◆ Task requirements: Quote the XFS patch review email below word for word, starting at "Looks good to" and ending at "of a repair.".

◆ Passage provided:
From mboxrd@z Thu Jan  1 00:00:00 1970
Return-Path: <linux-xfs-owner@vger.kernel.org>
Received: from aserp2120.oracle.com ([141.146.126.78]:56192 "EHLO
        aserp2120.oracle.com" rhost-flags-OK-OK-OK-OK) by vger.kernel.org
        with ESMTP id S1750791AbeEPQsR (ORCPT
        <rfc822;linux-xfs@vger.kernel.org>); Wed, 16 May 2018 12:48:17 -0400
Subject: Re: [PATCH 01/22] xfs: add helpers to deal with transaction
 allocation and rolling
References: <152642361893.1556.9335169821674946249.stgit@magnolia>
 <152642362544.1556.12056546958129943758.stgit@magnolia>
From: Allison Henderson <allison.henderson@oracle.com>
Message-ID: <fa4cd9d9-218c-bd19-0355-51d98b0bb828@oracle.com>
Date: Wed, 16 May 2018 09:48:09 -0700
MIME-Version: 1.0
In-Reply-To: <152642362544.1556.12056546958129943758.stgit@magnolia>
Content-Type: text/plain; charset=utf-8; format=flowed
Content-Transfer-Encoding: 7bit
Content-Language: en-US
Sender: linux-xfs-owner@vger.kernel.org
List-ID: <linux-xfs.vger.kernel.org>
List-Id: xfs
To: "Darrick J. Wong" <darrick.wong@oracle.com>
Cc: linux-xfs@vger.kernel.org, david@fromorbit.com

Looks good to me, you can add:

Reviewed by: Allison Henderson <allison.henderson@oracle.com>

On 05/15/2018 03:33 PM, Darrick J. Wong wrote:
> From: Darrick J. Wong <darrick.wong@oracle.com>
>
> For repairs, we need to reserve at least as many blocks as we think
> we're going to need to rebuild the data structure, and we're going to
> need some helpers to roll transactions while maintaining locks on the AG
> headers so that other threads cannot wander into the middle of a repair.

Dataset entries
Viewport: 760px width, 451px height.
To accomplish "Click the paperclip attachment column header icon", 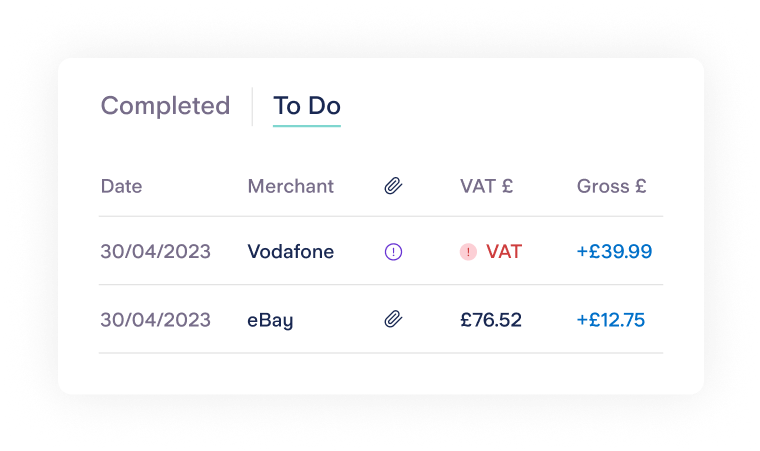I will coord(393,186).
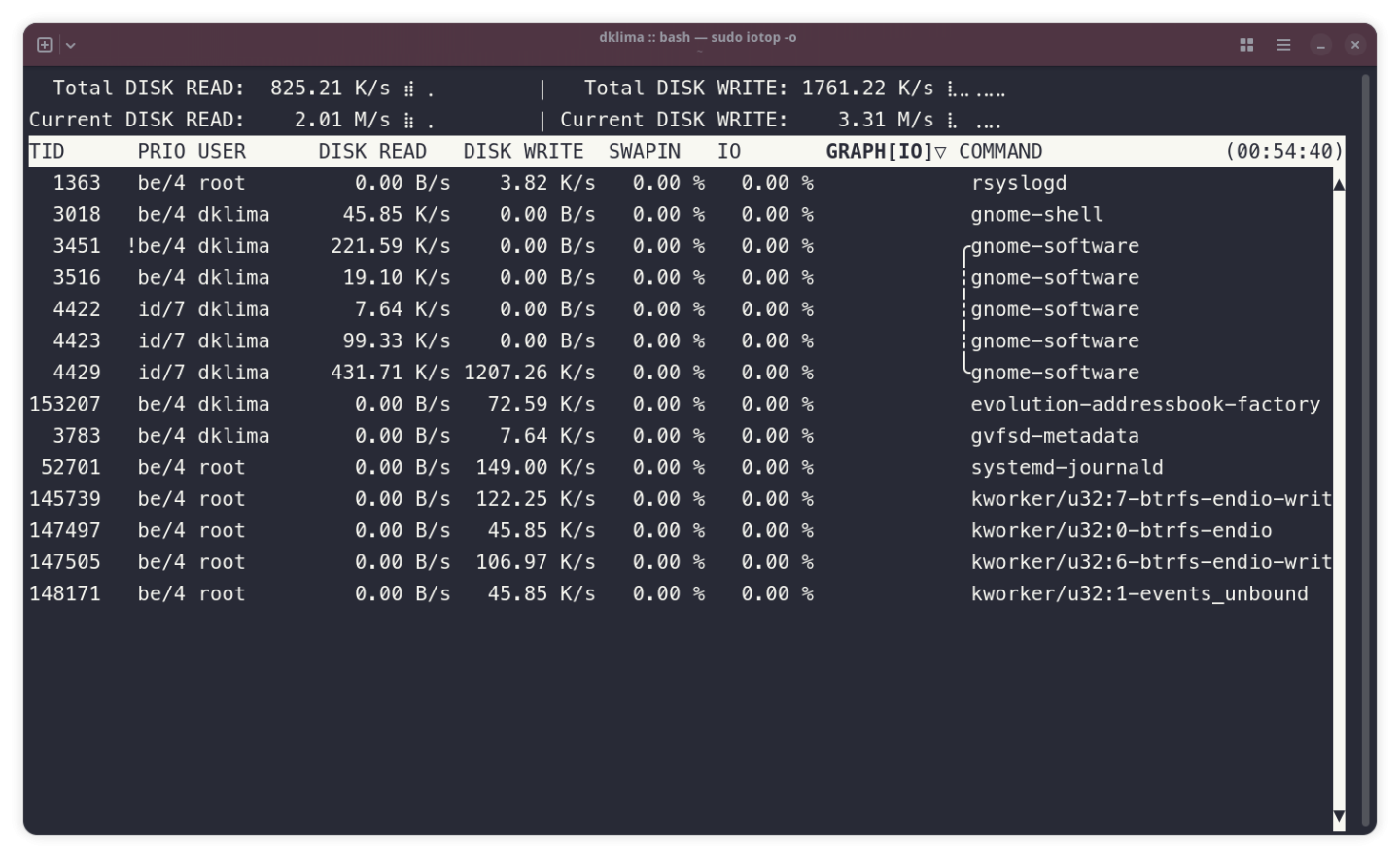Click the USER column header

point(222,151)
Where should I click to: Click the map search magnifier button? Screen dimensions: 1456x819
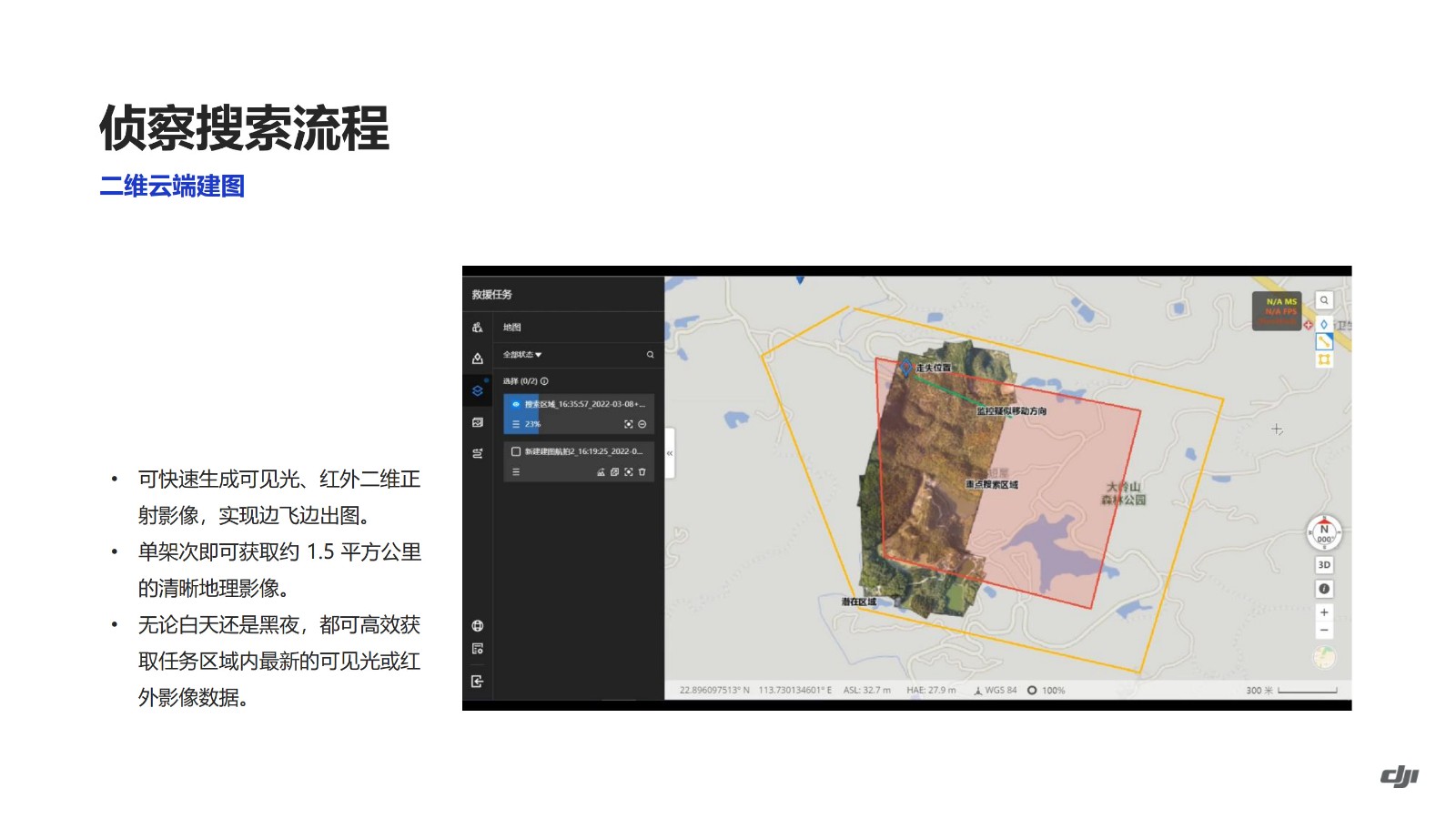(1324, 300)
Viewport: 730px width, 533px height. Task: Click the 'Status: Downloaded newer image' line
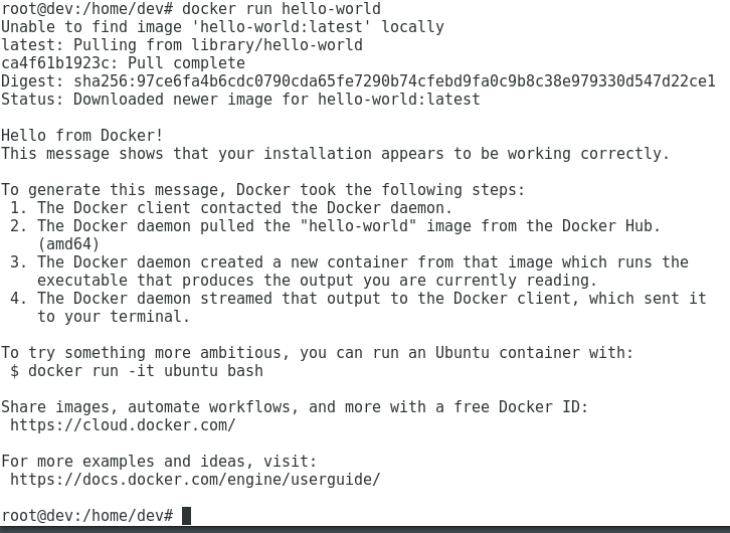(240, 100)
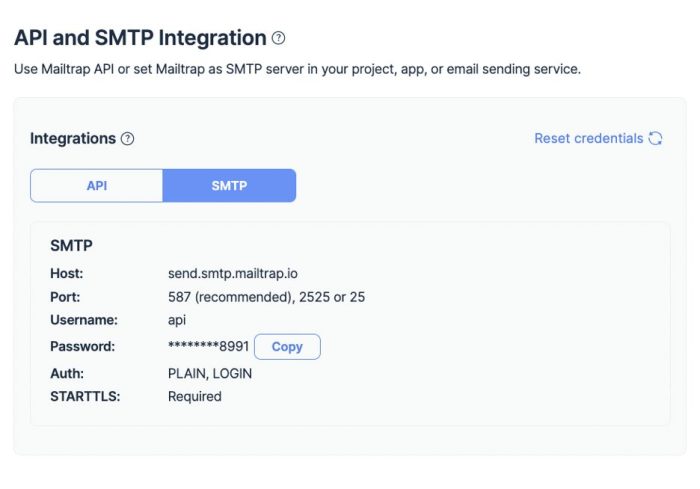The height and width of the screenshot is (489, 700).
Task: Click the host value send.smtp.mailtrap.io
Action: point(233,273)
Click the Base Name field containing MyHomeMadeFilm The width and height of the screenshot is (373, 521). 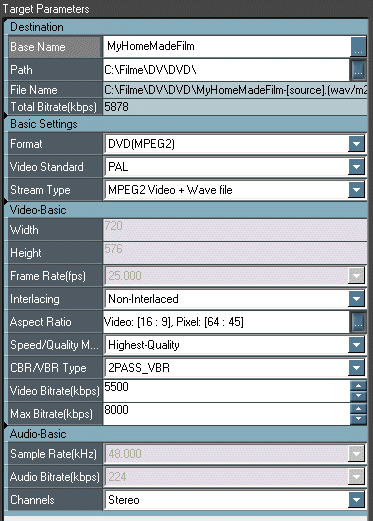(227, 46)
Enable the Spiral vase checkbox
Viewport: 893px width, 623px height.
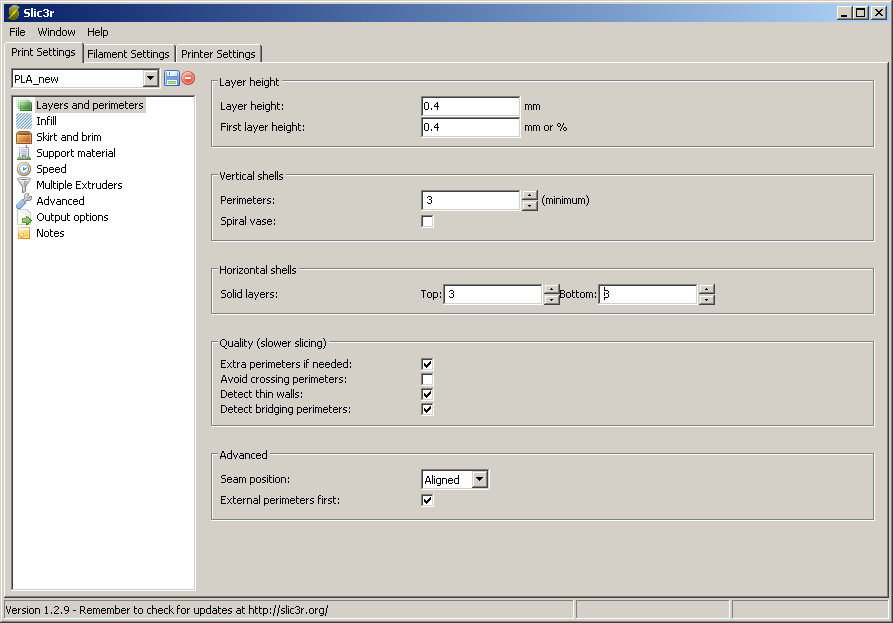point(427,221)
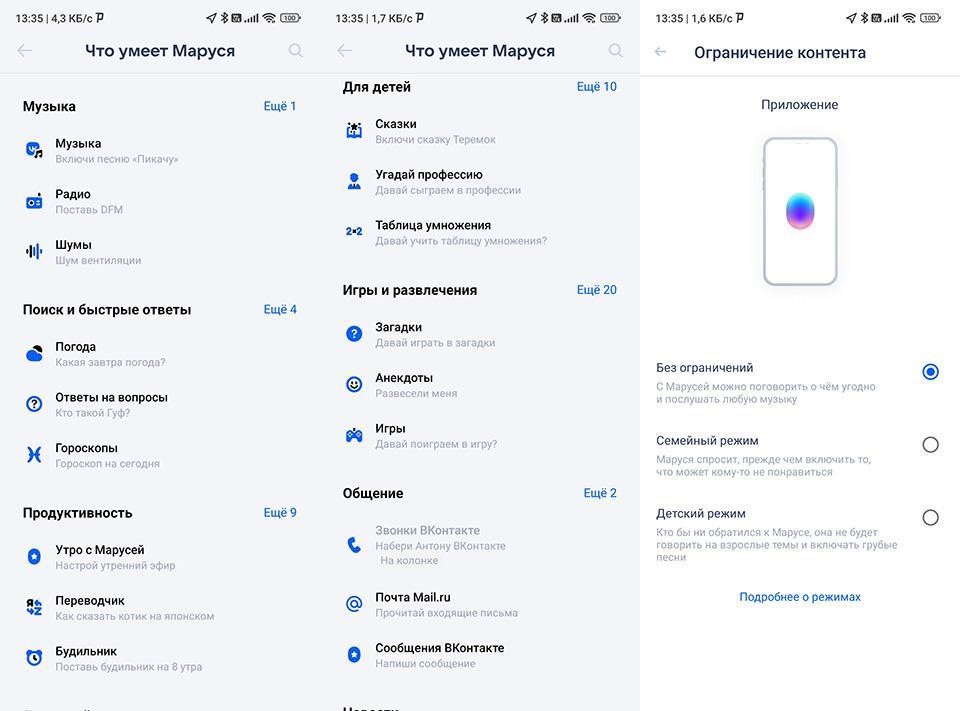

◆ Result below:
Looks good to me, you can add:

Reviewed by: Allison Henderson <allison.henderson@oracle.com>

On 05/15/2018 03:33 PM, Darrick J. Wong wrote:
> From: Darrick J. Wong <darrick.wong@oracle.com>
>
> For repairs, we need to reserve at least as many blocks as we think
> we're going to need to rebuild the data structure, and we're going to
> need some helpers to roll transactions while maintaining locks on the AG
> headers so that other threads cannot wander into the middle of a repair.